TASK STATEMENT.
Restate each of the lines given below, word for word.

Start of Block

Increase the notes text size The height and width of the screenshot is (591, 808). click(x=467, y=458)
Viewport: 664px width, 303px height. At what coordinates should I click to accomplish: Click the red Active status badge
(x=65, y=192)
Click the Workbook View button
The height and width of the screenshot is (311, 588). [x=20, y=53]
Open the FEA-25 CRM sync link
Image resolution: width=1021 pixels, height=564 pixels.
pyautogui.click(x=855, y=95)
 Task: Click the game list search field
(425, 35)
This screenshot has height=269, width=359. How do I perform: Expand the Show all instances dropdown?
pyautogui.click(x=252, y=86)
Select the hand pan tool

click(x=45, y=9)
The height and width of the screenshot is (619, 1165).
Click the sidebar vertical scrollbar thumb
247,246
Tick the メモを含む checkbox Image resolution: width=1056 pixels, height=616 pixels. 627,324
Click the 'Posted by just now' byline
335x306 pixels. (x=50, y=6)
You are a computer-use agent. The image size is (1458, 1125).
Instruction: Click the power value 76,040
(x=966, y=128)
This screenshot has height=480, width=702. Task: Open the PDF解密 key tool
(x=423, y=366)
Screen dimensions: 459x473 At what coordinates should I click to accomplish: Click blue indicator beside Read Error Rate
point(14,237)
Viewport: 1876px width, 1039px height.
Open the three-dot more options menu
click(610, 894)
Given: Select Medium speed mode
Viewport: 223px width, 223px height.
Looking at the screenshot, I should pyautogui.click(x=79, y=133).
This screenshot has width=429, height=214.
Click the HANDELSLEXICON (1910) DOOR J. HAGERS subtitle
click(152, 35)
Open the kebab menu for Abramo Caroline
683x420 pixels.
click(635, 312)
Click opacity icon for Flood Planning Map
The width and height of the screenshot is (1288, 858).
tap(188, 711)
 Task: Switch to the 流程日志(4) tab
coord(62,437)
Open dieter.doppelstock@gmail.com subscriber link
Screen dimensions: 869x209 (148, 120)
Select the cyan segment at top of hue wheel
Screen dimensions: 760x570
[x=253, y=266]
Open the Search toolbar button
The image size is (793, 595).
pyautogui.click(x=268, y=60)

End of Block

ANSWER SPACE.
Increase the notes text size The height and width of the screenshot is (591, 808). click(x=467, y=458)
Viewport: 664px width, 303px height. At what coordinates should I click to accomplish: Click the red Active status badge
(x=65, y=192)
Click the Workbook View button
The height and width of the screenshot is (311, 588). [x=20, y=53]
Open the FEA-25 CRM sync link
Image resolution: width=1021 pixels, height=564 pixels.
pyautogui.click(x=855, y=95)
 Task: Click the game list search field
(425, 35)
This screenshot has height=269, width=359. How do I perform: Expand the Show all instances dropdown?
pyautogui.click(x=252, y=86)
Select the hand pan tool

click(x=45, y=9)
The height and width of the screenshot is (619, 1165).
Click the sidebar vertical scrollbar thumb
247,246
Tick the メモを含む checkbox Image resolution: width=1056 pixels, height=616 pixels. 627,324
Click the 'Posted by just now' byline
335x306 pixels. (x=50, y=6)
You are a computer-use agent. The image size is (1458, 1125).
Instruction: Click the power value 76,040
(x=966, y=128)
This screenshot has height=480, width=702. Task: Open the PDF解密 key tool
(x=423, y=366)
Screen dimensions: 459x473 At what coordinates should I click to accomplish: Click blue indicator beside Read Error Rate
point(14,237)
Viewport: 1876px width, 1039px height.
Open the three-dot more options menu
click(610, 894)
Given: Select Medium speed mode
Viewport: 223px width, 223px height.
Looking at the screenshot, I should pyautogui.click(x=79, y=133).
This screenshot has width=429, height=214.
Click the HANDELSLEXICON (1910) DOOR J. HAGERS subtitle
click(152, 35)
Open the kebab menu for Abramo Caroline
683x420 pixels.
click(635, 312)
Click opacity icon for Flood Planning Map
The width and height of the screenshot is (1288, 858).
tap(188, 711)
 Task: Switch to the 流程日志(4) tab
coord(62,437)
Open dieter.doppelstock@gmail.com subscriber link
Screen dimensions: 869x209 (148, 120)
Select the cyan segment at top of hue wheel
Screen dimensions: 760x570
[x=253, y=266]
Open the Search toolbar button
The image size is (793, 595).
pyautogui.click(x=268, y=60)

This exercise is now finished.